Кивком поблагодарил Алексей Михайлович, и на этом обычно кончался всемилостивый доступ к руке царской, но:

– Вот ещё Бог велел нам видаться, – глядя на протопопа с прежней тёплой виноватинкой, длил беседу Алексей Михайлович. – А и поседел ты.

– То не седина, государь, то снежок сибирский присыпал мя, всё стаять не может, жить мне с ним до смерти.

Царь помолчал, принахмурился.

– Пашков от воеводств отрешен, – как бы оправдываясь, как бы утешая, тихо промолвил, – судить бы стало душегубца, да вот пождал. Ныне выдаю его тебе головой. Да грамотку о землицах сибирских составь. Буду ещё видаться с тобою.

Подал ему руку Алексей Михайлович, и Аввакум не только поцеловал её, но, что было запрещено делать всякому, взял ладонь царя и крепенько таки пожал. И ничего, улыбнулся государь и милостиво кивнул, отпуская.
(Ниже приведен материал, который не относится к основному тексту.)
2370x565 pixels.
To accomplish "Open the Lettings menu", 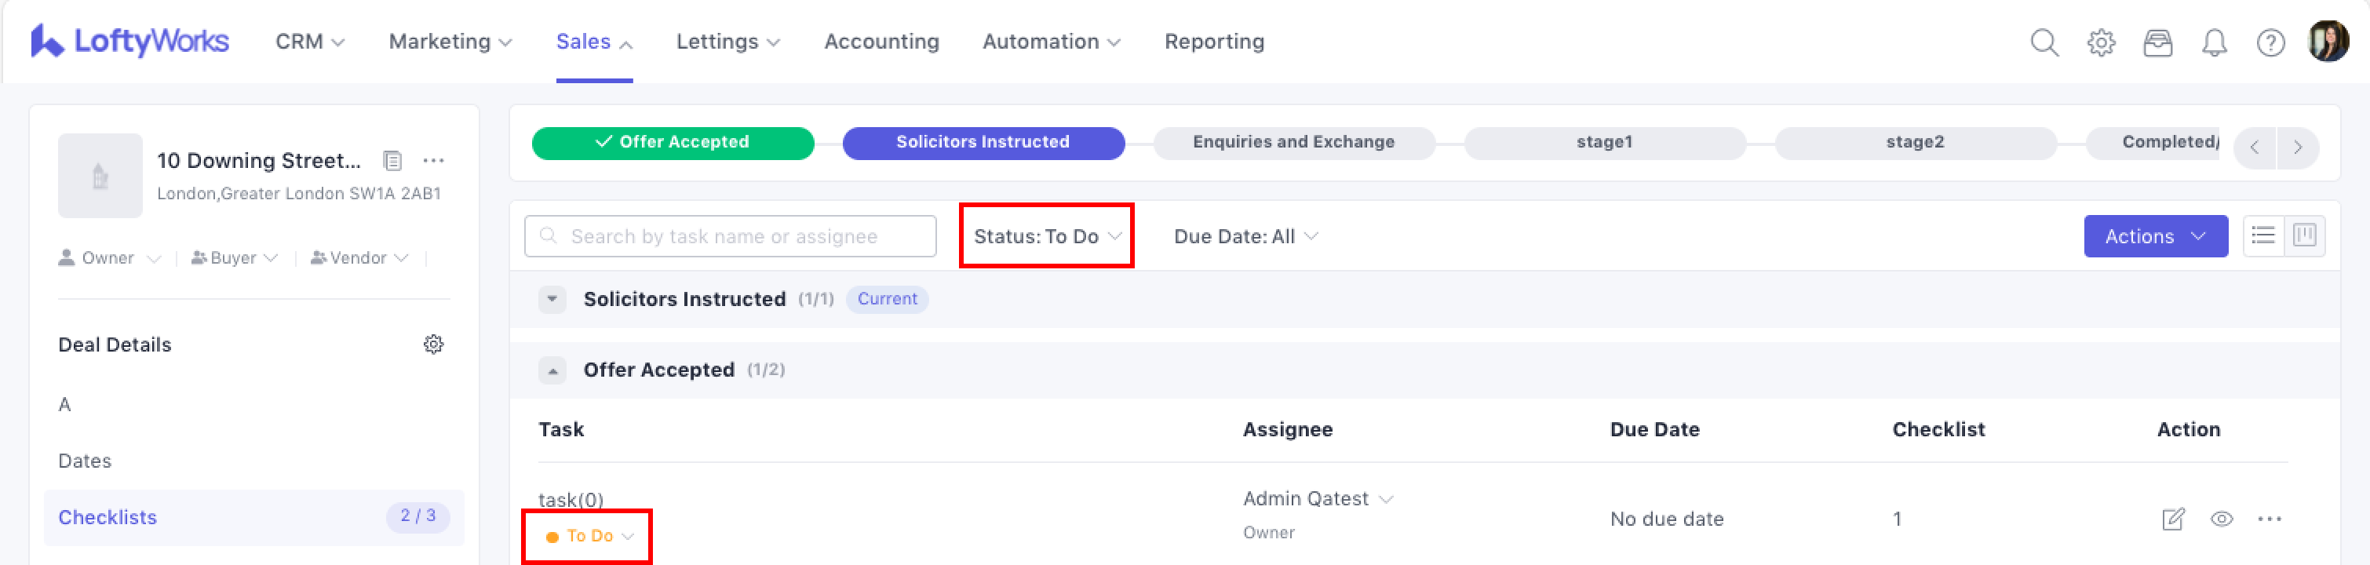I will point(728,41).
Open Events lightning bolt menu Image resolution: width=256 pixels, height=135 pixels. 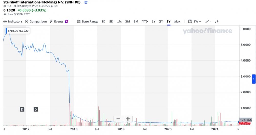[x=51, y=21]
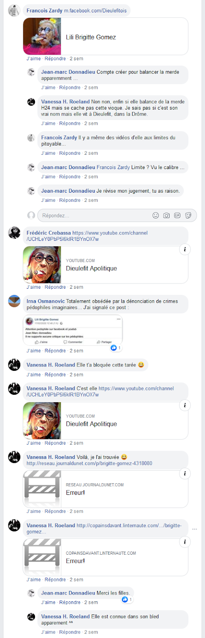View like reaction on 'Merci les filles' reply
Screen dimensions: 205x638
coord(127,599)
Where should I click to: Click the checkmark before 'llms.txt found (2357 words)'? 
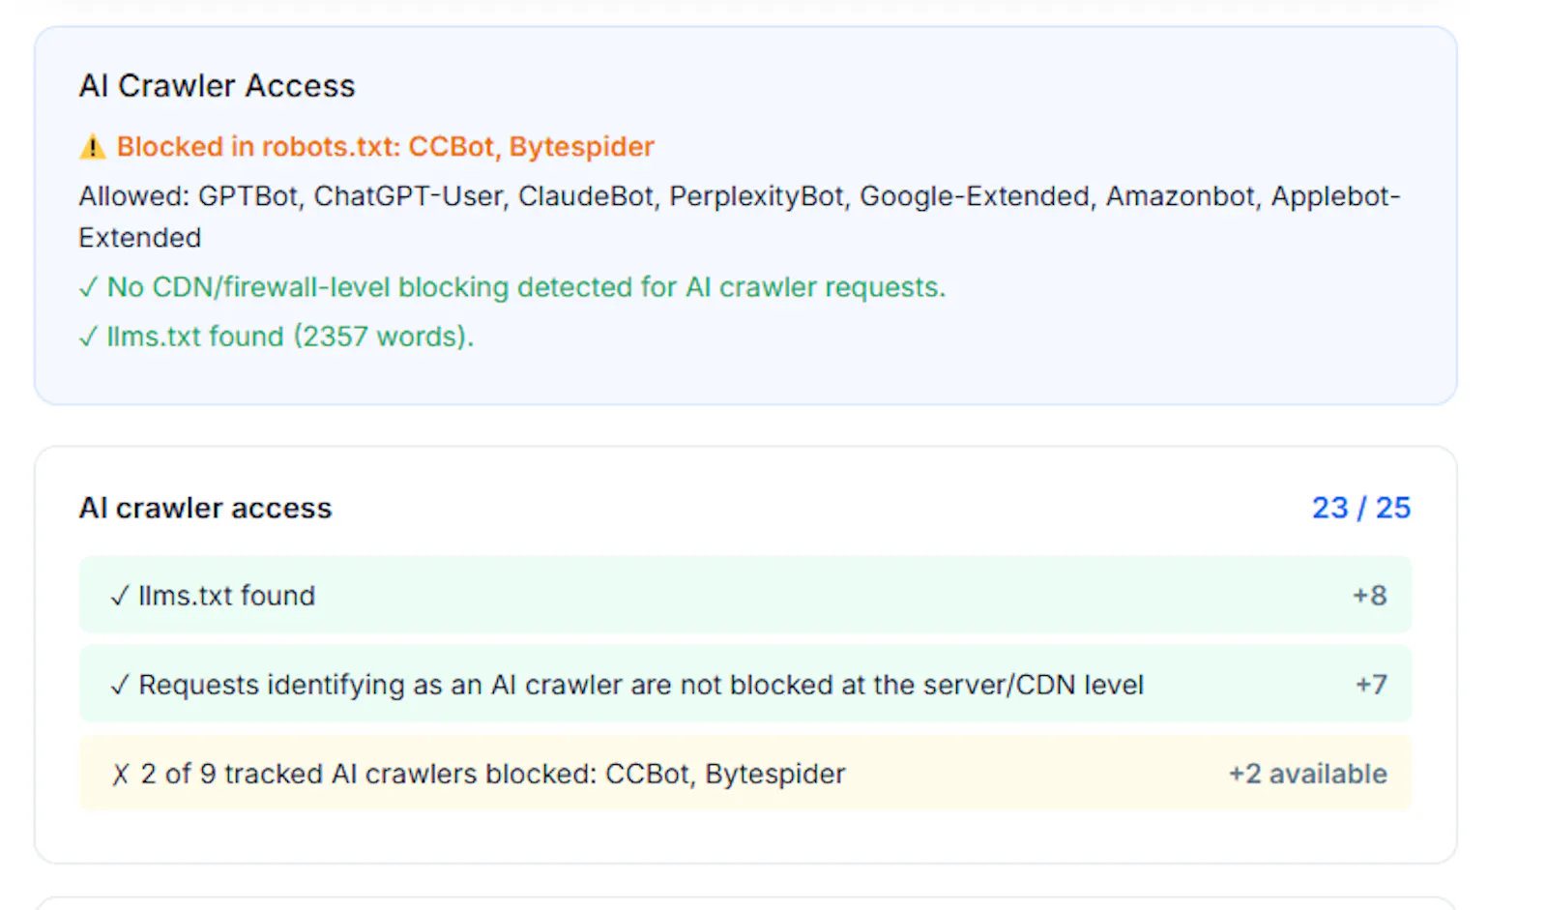[x=88, y=337]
Ходил Аввакум по Москве, по слободам и сотням, по Замоскворечью, побывал во множестве приходских церквей. Его узнавали, подходили под благословение, целовали руку и крест, спрашивали: «Когда же конец сему, батюшко святый?» Он понимал, о чём горюют – во всех церквях и храмах священнодействовали, как установил Никон, – но молчал, ждал обещанной с царём встречи. А дни утекали, уж и июнь добрёл до серёдки, однако Алексей Михайлович не жаловал присылкой, зато бояре и разных чинов люди, всё больше давние знакомцы, навещали его в строгом, «под монастырским уставом» богатом дворище Федосьи Морозовой. И всяк что-нибудь да волок обнищавшему протопопу. Всего понанесли довольно: одежды доброй и всякого съестного, даже со стола царского слали пироги и расстегаи. Не отставали и прочие чины градские, особенно после того как навестил протопоп верхнюю половину дворца царского, повидался с многомилостивой к нему царицей и сёстрами царскими да отслужил в их домашней церкви широкий молебен, чем очень растрогал царицу Марью Ильиничну, а уж как доброумеючи, с лаской, исповедовал и причастил деток малых, то и одарила из своих рук десятью рублями давно глянувшегося ей протопопа. Не отстали от матушки-царицы и великие княжны: старшая Ирина Михайловна с младшей Татьяной, кои послали когда-то с Аввакумом в Сибирь священническое одеяние да по девичьей шаловливости великокняжьей, но от чистых сердец посох епископский, доставивший ему уйму хлопот вплоть до «слова и дела». И теперь каждая от себя одарила десятью рублями, тож безоговорочно.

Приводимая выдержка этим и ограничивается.